The MacArthur-Maudsley Delusions Assessment Schedule generates scores on seven dimensions: conviction, negative affect, action, inaction, preoccupation, pervasiveness, and fluidity. Specific questions are asked about the first four dimensions; the last three are rated on anchored scales on the basis of the interviewers’ global impressions. (A1 provides descriptions of each dimension.) For the purpose of this article, data are reported for actions within the last 2 months before hospitalization. In addition, interviewers were asked to indicate the delusions being evaluated by content type. This identification and rating process was also done by trained, usually nonclinician, field interviewers in the community for all subjects at five follow-ups over the 1 year following their discharge from the hospital.
The reliability of interviewer scoring of the MacArthur-Maudsley Delusions Assessment Schedule was evaluated by a review of videotapes of five subjects with delusions that were made by each of the three clinicians (a total of 15 interviews). All interviewers (N=19) reviewed the tapes independently and completed the MacArthur-Maudsley Delusions Assessment Schedule. Results from the intraclass correlation coefficients (ICCs) were poor only for the fluidity dimension, which was dropped from subsequent analyses. For all other dimensions of the MacArthur-Maudsley Delusions Assessment Schedule, the ICCs were in the acceptable range (>0.83), except for pervasiveness (ICC=0.46). However, a two-way analysis of variance of rater effect yielded no significant interrater discrepancies for this item, which indicated no consistent pattern in rater bias, and the item was retained. In addition, to ensure reliability in the classification of types of delusions—some of which had not been rated reliably by the interviewers—the first author (P.S.A.) reviewed all MacArthur-Maudsley Delusions Assessment Schedule interview forms and rescored the type of delusion; rescoring of at least one type of delusion (usually adding additional descriptors) occurred in 172 of the 328 cases reported in this article.
Presentation of Delusions
Of the 1,136 subjects screened for delusions, 328 (29%) were rated as possibly (N=43) or definitely (N=285) delusional. Only 55 of the delusional subjects (16.8%) were scored as delusional on just one screening question. The median number of delusional responses was four. Similarly, 75.9% (N=249) of the delusional subjects were rated as having delusions that fell into more than one category in the content-based typology; the median was three. t1 shows that persecutory delusions and delusions of body/mind control predominated, and when present, persecutory and religious delusions were proportionately most likely to be chosen as having the greatest impact on subjects’ lives. The prevalence of delusions in this sample was highest in patients with schizophrenia (71%, N=138 of 194) and lowest in patients with depression (12%, N=56 of 467) and alcohol or drug abuse (11%, N=30 of 273). Comorbidity with alcohol or drug abuse did not affect the prevalence of delusions in the other diagnostic categories. t2 illustrates the distribution of delusion types by diagnostic category. Of note is the very high prevalence of persecutory delusions across diagnoses and the disproportionate presence of persecutory, body/mind control, thought broadcasting, and religious delusions in schizophrenia compared with depression or bipolar disorder.
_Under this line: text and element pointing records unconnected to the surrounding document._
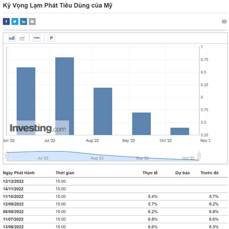Share the page on Twitter
229x229 pixels.
pyautogui.click(x=15, y=21)
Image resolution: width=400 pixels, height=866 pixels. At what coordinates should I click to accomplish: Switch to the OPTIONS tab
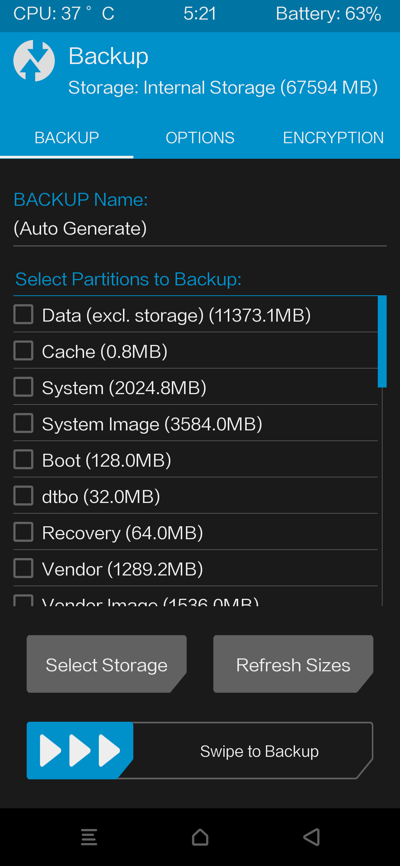(x=200, y=138)
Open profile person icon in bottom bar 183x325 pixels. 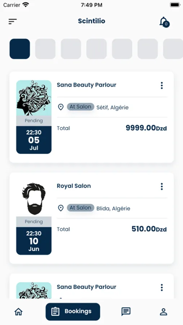click(164, 312)
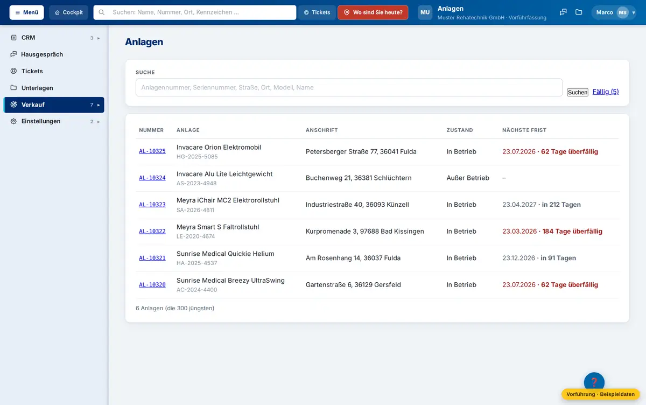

As expected, grandiose delusions were less prevalent in depression. Delusions in alcohol and drug abusers had no content-related distinguishing features.
With the exception of the relationship between conviction and action or inaction, all of the MacArthur-Maudsley Delusions Assessment Schedule dimensions were significantly correlated with each other (p<0.01) but generally only to a modest extent (range of Pearson correlation coefficient, r=0.15–0.53; p values ranged from <0.05 to <0.001).
When we compared dimensional scores by diagnosis in t3, significant differences were found for conviction/insight, preoccupation, and pervasiveness; subjects with schizophrenia scored higher on all three dimensions. When subjected to post hoc multiple-comparisons Bonferroni tests, subjects with schizophrenia were likely to score significantly higher on pervasiveness than subjects with bipolar disorder (mean difference=0.44, SD=0.14, p=0.01) and subjects with alcohol or drug disorder (mean difference=0.83, SD=0.19, p=0.001) as a primary diagnosis. A similar analysis for type of delusion is shown in t4. Of particular note are the significantly higher scores on the conviction dimension for grandiose and religious delusions and the combination of higher scores on inaction and action for persecutory delusions. Somewhat surprising, perhaps, are the significantly lower scores on action in subjects with grandiose delusions.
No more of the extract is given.